Regulation of NF-kappa B through the nuclear processing of p105 (NF-kappa B1) in Epstein-Barr virus-immortalized B cell lines

Transcription factors of the NF-kappa-B/Rel family are retained in the cytoplasm as inactive complexes through association with I-kappa-B inhibitory proteins. Several NF-kappa-B activators induce the proteolysis of I-kappa-B proteins, which results in the nuclear translocation and DNA binding of NF-kappa-B complexes. Here, we report a novel mechanism of NF-kappa-B regulation mediated by p105 (NF-kappa-B1) precursor of p50 directly at the nuclear level. In Epstein-Barr virus immortalized B cells, p105 was found in the nucleus, where it was complexed with p65. In concomitance with NF-kappa-B activation, mitomycin C induced the processing of p105 to p50 in the nucleus, while it did not affect the steady-state protein levels of I-kappa-B-alpha and p105 in the cytoplasm.

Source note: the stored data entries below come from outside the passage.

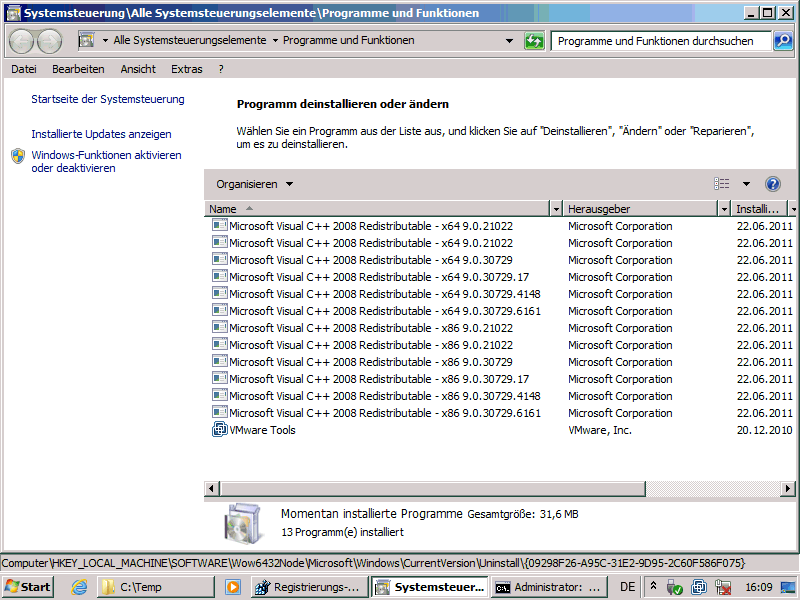This screenshot has height=600, width=800.
Task: Click the back navigation arrow button
Action: click(22, 41)
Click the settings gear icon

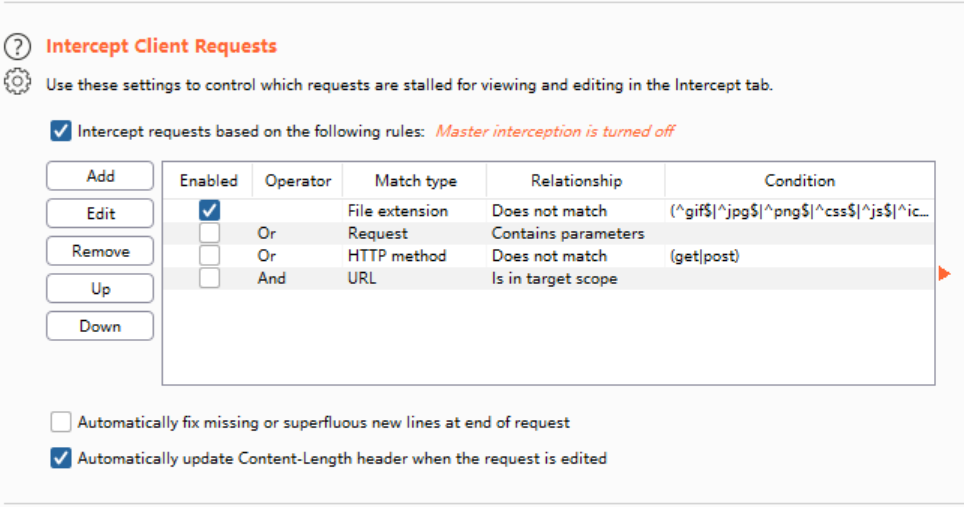[x=17, y=82]
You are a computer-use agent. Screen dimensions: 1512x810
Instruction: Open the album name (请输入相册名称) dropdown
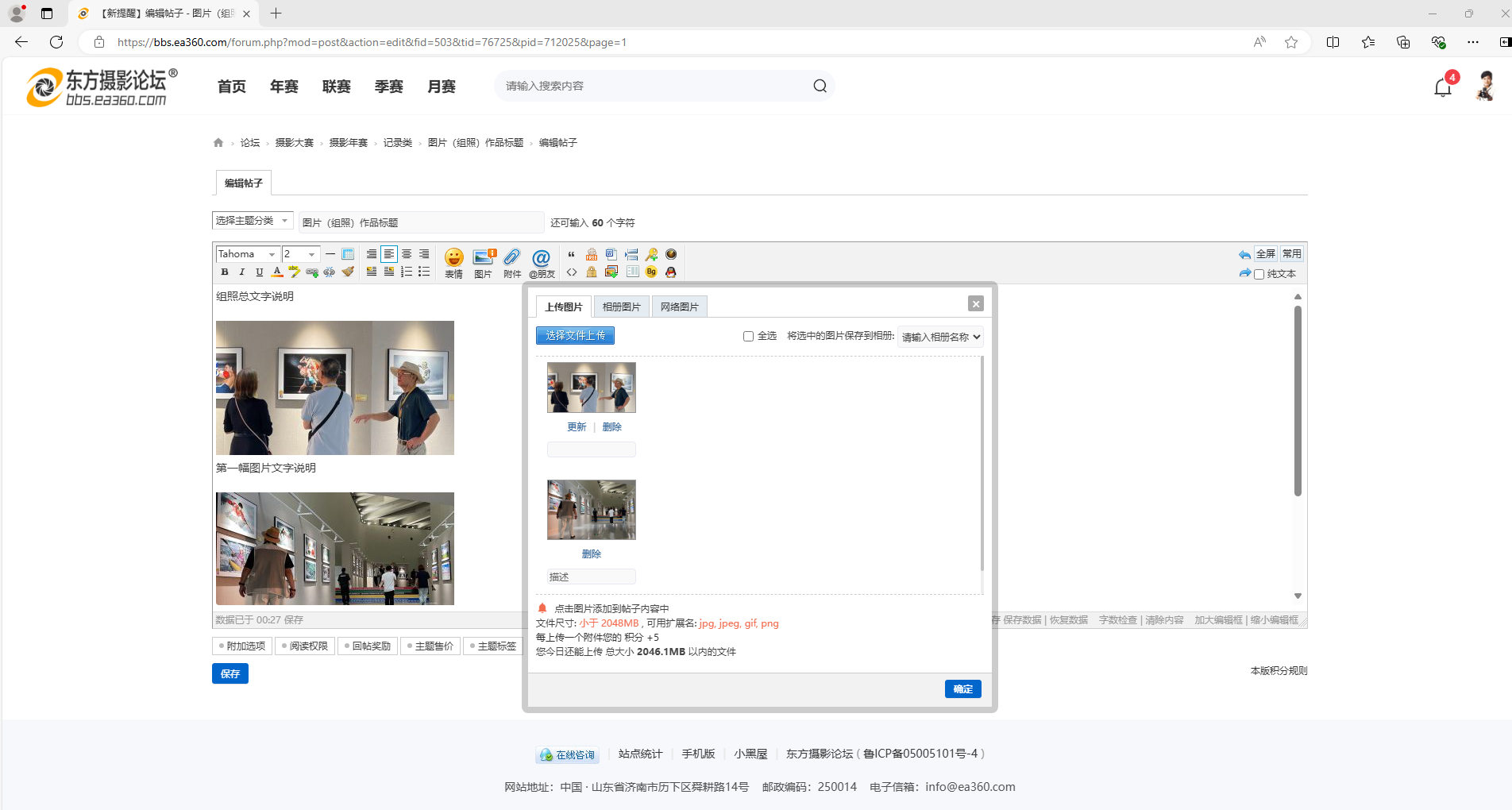click(x=940, y=337)
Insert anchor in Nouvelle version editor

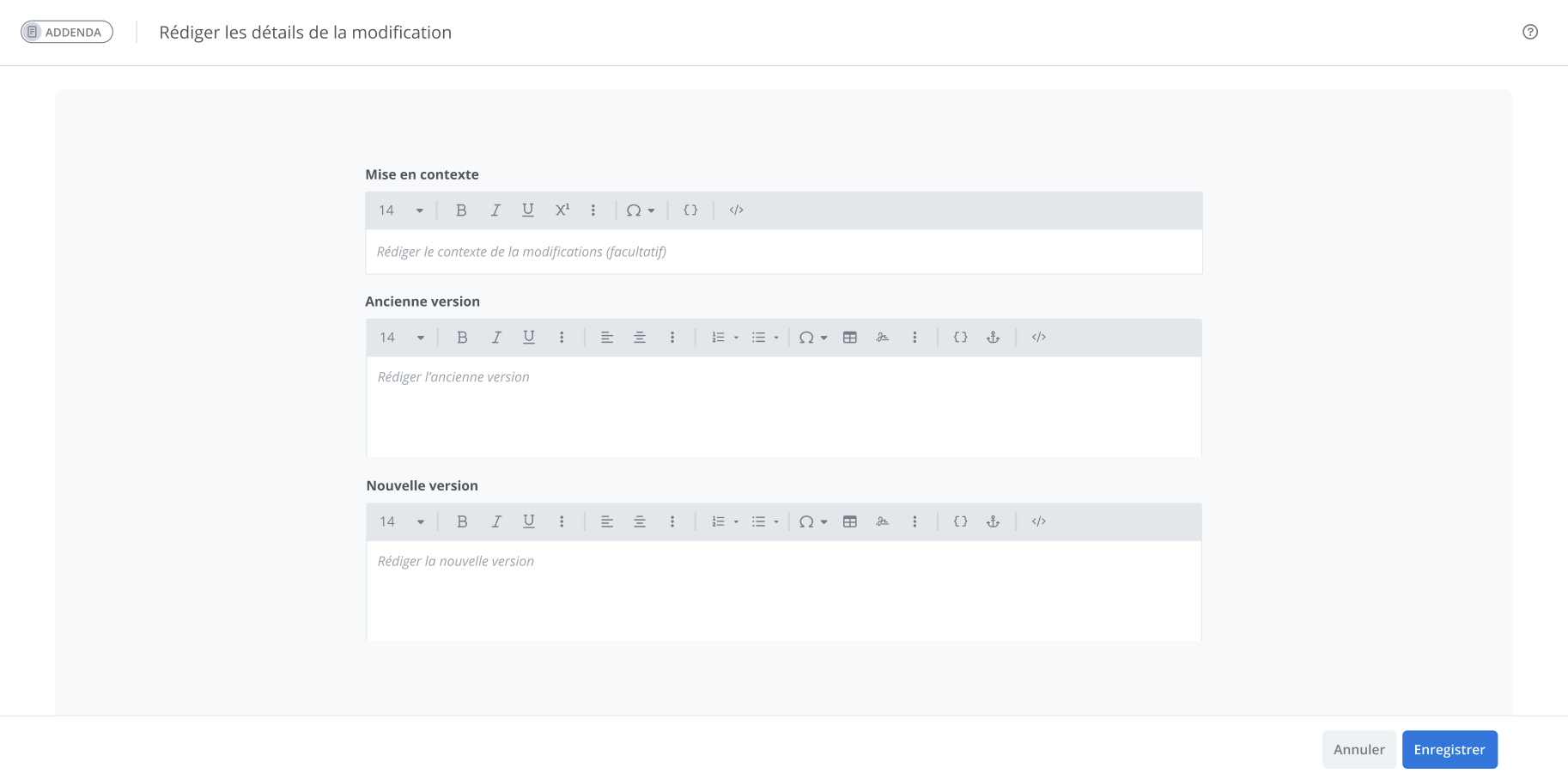click(x=993, y=521)
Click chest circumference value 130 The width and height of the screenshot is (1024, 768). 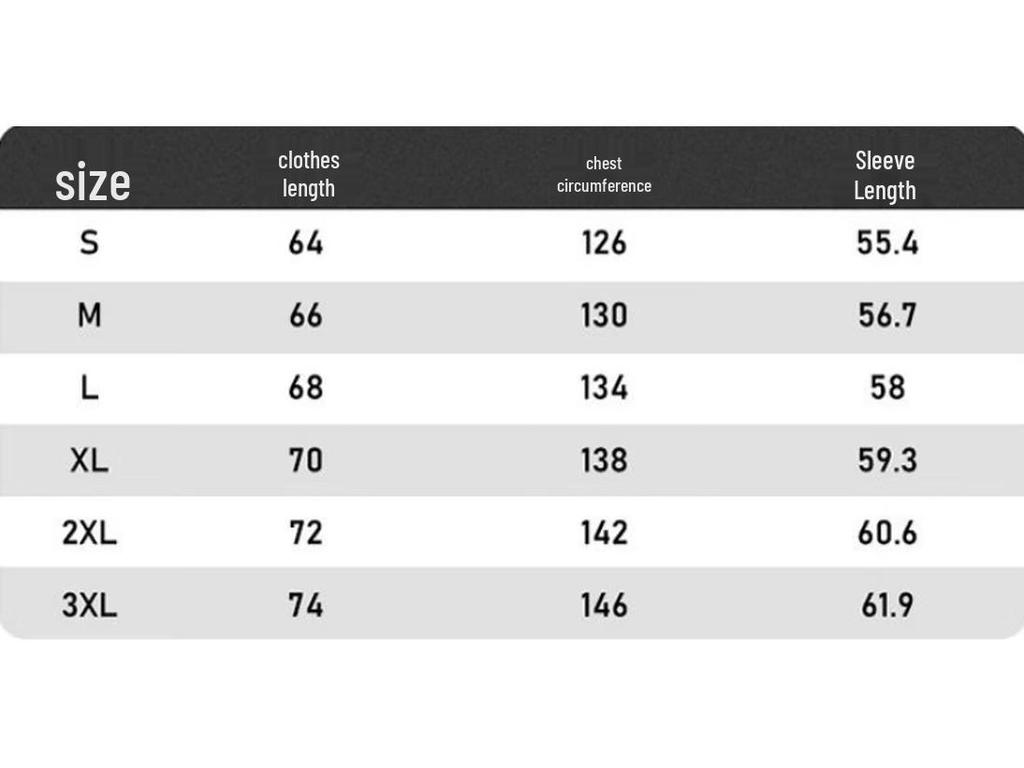click(x=604, y=316)
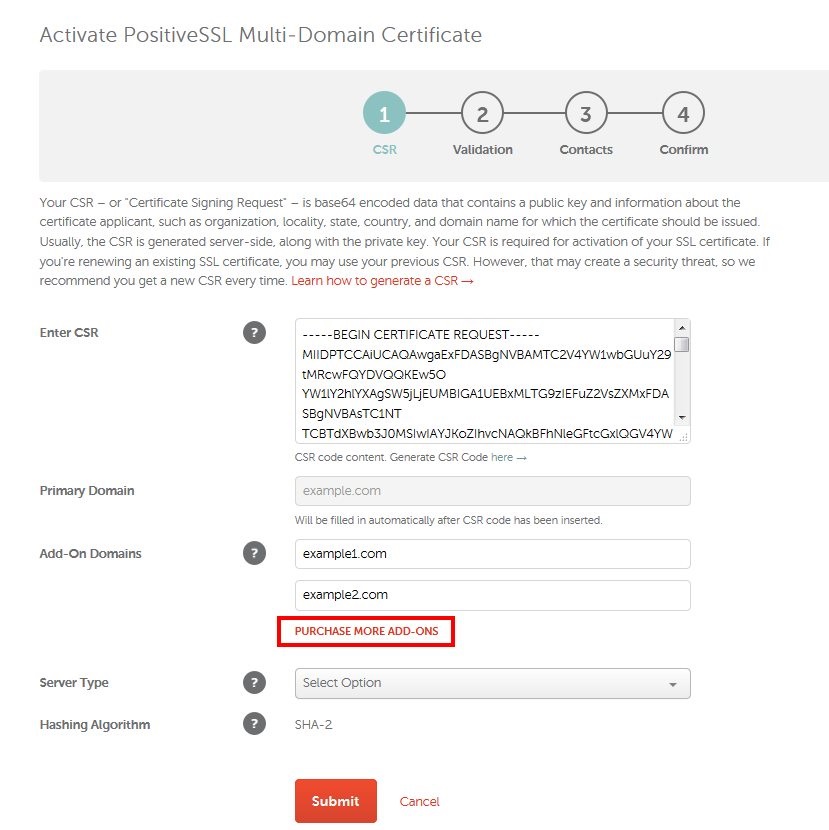
Task: Switch to the Validation step label
Action: (482, 150)
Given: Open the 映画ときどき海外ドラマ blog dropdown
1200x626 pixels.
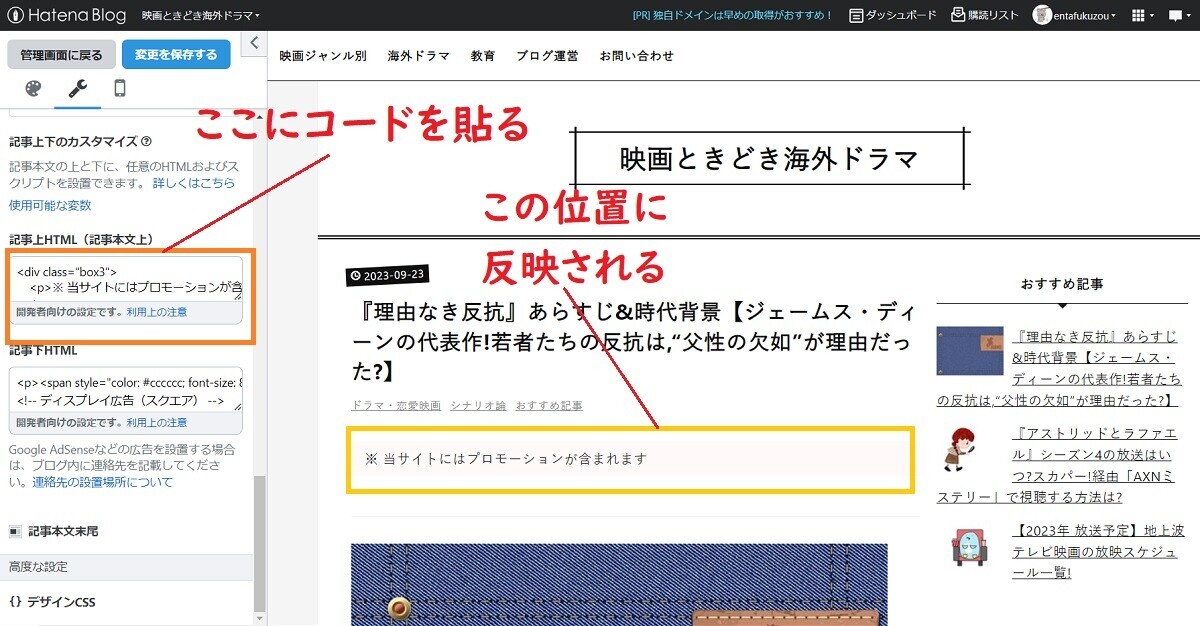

Differently, phorbol 12-myristate 13-acetate induced a significant proteolysis of both I-kappa-B-alpha and p105 in the cytoplasm, while it did not affect the protein level of p105 in the nucleus. These results suggest that in Epstein-Barr virus-positive B cell lines the nuclear processing of p105 can contribute to NF-kappa-B activation in response to specific signaling molecules, such as DNA-damaging agents.